#### TASK TO CARRY OUT:
How would you put this sentence from the piece on Thomas Friedman's usage into Spanish: "The smile comes from witnessing a whole swath of humanity losing its fear and regaining its dignity."?

#### TEXT BLOCK:
--- BEGIN ---

Friedman, in the pits

Someone else can critique Thomas Friedman's content; I'm reaching for the red pen this morning. Poor Mr. Friedman seems to have swallowed something he shouldn't have and it's giving him a tummy ache:

Watching the Arab uprisings these days leaves me with a smile on my face and a pit in my stomach. The smile comes from witnessing a whole swath of humanity losing its fear and regaining its dignity. The pit comes from a rising worry that the Arab Spring may have been both inevitable and too late. If you are not feeling both these impulses, you’re not paying attention. 
And you're not paying attention to your usage, Mr. Friedman. The correct expression refers not to an ingested foreign object causing gastric distress, but to a bad feeling "in the pit of one's stomach." Paul Brians:
Just as you can love someone from the bottom of your heart, you can also experience a sensation of dread in the pit (bottom) of your stomach. I don’t know whether people who mangle this common expression into “pit in my stomach” envision an ulcer, an irritating peach pit they’ve swallowed or are thinking of the pyloric sphincter; but they’ve got it wrong.

--- END ---

#### DATA BLOCK:
--- BEGIN ---

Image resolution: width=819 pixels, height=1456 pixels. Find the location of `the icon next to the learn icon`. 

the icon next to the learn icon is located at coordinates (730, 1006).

--- END ---

#### ANSWER BELOW:
La sonrisa viene de presenciar cómo toda una franja de la humanidad pierde el miedo y recupera su dignidad.